Researchers have found specialised immune cells patrolling the human eye.

The finding, which was reported in the Proceedings of the National Academy of Sciences journal, completely rewrites our understanding of the immune cell landscape in a healthy human eye's cornea.

It expanded an earlier study by the team that showed T cells shield the eye against virus infection in an experimental model, which was published last year in Cell Reports.

Associate Professor Laura Downie of the University of Melbourne, Dr Holly Chinnery of the Department of Optometry and Vision Sciences, and Professor Scott Mueller of the Department of Microbiology and Immunology at the Doherty Institute worked together to lead a research team on the project.

“By combining our newly developed imaging technique with other advanced analytical approaches, we were able to discover that a significant number of cells at the surface of the healthy cornea are actually T cells,” said Professor Mueller.

“Until now, these cells were mistakenly classified as dendritic cells based on static imaging. This completely changes the current dogma in the field that only dendritic cells are present in the healthy cornea.”

Associate Professor Downie said that being able to dynamically capture the cells’ normal behaviour, and in response to inflammation, provides a unique understanding of the immune response in the eye.

“Using our non-invasive imaging approach, which we term Functional In Vivo Confocal Microscopy (Fun-IVCM), we have been able to see that these T cells move around quickly and interact with other cells and nerves in the outermost layer of the cornea.

### [EXERCISE DATA]
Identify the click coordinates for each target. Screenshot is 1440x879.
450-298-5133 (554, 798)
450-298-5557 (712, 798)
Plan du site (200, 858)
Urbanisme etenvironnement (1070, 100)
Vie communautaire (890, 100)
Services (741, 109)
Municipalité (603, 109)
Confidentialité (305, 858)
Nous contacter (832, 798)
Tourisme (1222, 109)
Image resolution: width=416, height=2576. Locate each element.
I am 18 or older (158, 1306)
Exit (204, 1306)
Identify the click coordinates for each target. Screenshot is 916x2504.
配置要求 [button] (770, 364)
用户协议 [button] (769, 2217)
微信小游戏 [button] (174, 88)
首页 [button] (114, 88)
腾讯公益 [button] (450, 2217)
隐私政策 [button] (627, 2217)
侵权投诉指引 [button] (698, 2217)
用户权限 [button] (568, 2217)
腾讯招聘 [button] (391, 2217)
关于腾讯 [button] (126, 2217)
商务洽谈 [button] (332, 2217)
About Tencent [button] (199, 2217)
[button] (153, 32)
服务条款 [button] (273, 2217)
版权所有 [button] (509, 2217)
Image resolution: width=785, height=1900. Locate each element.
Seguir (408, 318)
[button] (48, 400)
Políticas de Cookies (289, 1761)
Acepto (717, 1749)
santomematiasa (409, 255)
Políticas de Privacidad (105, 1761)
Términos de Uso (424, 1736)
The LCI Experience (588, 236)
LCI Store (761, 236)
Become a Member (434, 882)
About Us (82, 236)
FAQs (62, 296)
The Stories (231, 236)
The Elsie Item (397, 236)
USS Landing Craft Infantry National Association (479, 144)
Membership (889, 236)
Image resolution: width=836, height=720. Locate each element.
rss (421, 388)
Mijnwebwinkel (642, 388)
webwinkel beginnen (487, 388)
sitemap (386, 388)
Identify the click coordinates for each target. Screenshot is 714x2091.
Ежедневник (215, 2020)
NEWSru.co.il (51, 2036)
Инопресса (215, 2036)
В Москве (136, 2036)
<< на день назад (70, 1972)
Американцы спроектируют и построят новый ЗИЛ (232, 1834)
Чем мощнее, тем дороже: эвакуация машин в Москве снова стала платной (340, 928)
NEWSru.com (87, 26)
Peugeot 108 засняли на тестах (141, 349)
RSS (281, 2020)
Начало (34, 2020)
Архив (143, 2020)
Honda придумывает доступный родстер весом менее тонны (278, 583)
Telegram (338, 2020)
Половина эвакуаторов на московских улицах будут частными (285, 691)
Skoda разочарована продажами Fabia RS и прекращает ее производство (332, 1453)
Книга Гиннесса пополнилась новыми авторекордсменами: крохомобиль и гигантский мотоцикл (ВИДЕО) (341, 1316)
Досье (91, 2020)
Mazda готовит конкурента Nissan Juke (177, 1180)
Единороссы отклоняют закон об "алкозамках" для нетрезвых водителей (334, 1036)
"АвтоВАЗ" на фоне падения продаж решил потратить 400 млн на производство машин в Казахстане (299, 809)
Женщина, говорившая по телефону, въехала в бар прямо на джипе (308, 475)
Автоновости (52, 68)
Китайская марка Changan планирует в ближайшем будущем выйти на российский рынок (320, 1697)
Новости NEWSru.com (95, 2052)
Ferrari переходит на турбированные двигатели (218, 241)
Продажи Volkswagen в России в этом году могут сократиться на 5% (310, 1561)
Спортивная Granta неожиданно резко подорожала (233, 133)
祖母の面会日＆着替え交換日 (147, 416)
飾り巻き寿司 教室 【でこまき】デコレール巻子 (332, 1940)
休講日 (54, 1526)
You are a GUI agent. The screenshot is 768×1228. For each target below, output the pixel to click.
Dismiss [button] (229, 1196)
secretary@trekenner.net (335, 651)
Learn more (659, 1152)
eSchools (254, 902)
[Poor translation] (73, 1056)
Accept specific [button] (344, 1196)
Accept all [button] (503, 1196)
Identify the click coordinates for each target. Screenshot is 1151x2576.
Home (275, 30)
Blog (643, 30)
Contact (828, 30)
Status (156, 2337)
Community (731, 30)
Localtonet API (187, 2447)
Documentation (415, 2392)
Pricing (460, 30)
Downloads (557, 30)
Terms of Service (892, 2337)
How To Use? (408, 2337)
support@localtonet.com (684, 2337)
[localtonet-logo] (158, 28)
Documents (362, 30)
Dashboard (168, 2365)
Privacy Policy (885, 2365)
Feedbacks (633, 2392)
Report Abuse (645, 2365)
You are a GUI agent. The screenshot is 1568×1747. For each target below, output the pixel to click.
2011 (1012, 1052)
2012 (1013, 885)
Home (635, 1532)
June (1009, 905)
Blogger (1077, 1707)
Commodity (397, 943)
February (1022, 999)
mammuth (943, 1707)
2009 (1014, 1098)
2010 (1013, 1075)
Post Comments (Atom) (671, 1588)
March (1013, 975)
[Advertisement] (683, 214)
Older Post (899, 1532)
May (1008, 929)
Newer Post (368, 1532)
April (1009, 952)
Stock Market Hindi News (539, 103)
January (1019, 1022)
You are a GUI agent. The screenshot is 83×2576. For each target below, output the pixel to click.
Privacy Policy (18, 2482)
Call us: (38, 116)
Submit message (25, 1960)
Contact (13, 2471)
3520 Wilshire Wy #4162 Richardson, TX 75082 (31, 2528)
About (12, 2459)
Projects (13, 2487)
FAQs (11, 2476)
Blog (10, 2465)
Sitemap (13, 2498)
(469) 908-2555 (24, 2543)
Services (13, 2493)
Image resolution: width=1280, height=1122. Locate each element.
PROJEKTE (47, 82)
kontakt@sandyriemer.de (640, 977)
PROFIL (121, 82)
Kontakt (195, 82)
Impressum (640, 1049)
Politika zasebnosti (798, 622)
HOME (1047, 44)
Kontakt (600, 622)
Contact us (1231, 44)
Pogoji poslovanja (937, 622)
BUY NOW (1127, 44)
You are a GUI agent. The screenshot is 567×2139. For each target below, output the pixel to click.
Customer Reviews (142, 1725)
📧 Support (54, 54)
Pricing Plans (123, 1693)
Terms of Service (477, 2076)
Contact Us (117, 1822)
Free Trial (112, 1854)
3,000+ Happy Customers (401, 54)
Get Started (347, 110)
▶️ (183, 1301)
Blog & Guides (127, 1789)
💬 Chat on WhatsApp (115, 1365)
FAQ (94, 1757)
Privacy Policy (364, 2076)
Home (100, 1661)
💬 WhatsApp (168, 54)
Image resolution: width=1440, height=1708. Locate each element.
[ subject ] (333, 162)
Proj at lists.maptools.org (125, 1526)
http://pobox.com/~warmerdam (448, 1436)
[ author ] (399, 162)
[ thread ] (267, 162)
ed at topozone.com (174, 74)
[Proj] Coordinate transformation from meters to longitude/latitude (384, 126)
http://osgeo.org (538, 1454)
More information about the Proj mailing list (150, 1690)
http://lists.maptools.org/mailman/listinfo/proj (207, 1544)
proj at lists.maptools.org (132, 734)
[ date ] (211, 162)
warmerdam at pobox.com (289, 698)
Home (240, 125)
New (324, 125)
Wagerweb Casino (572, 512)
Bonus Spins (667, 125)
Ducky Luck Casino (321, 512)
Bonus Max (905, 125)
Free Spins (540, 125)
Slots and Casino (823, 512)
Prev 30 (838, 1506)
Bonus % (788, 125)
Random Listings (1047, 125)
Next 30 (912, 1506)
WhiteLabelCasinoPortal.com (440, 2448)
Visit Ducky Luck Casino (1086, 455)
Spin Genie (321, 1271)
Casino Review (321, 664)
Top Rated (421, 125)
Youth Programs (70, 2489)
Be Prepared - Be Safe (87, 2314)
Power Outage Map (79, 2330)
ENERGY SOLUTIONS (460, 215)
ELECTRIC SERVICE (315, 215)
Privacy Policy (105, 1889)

### [EXERCISE SET]
(1) Answer each question from the cornea article.
(a) In which journal was the new finding reported?
(b) Until now, what were these cells mistakenly classified as?
(c) What name does the team give its non-invasive imaging approach?
(2) Write a continuation of the cornea article that begins after its last sentence.
The listing comes from a separate source and has no connection to the cornea article.

### [TASK-BY-TASK OUTPUTS]
(1)
(a) The Proceedings of the National Academy of Sciences
(b) Dendritic cells
(c) Functional In Vivo Confocal Microscopy (Fun-IVCM)

(2)
We also captured different cell dynamics in response to contact lens wear and in allergic eye disease, and quantified how these behaviours are modulated by drug treatments,” said Associate Professor Downie.

“These findings reshape our understanding of the distinct immune cell subsets in the human cornea, and how they respond to different stimuli. Using Fun-IVCM, we can achieve rapid, real-time insight into the cellular immune responses in living humans, in this accessible peripheral sensory tissue.”

Dr Chinnery said that the new research will have major implications for the medical and immunology fields, including for patients and practitioners.

“Because this new technique involves non-invasive, time-lapse imaging of the human cornea, Fun-IVCM could be used in clinics directly to assess immune responses and ocular health. It could even be used for general immune system health,” said Dr Chinnery.

“Changes in T cells and behaviour could be used as a clinical biomarker of disease and assist with treatments.”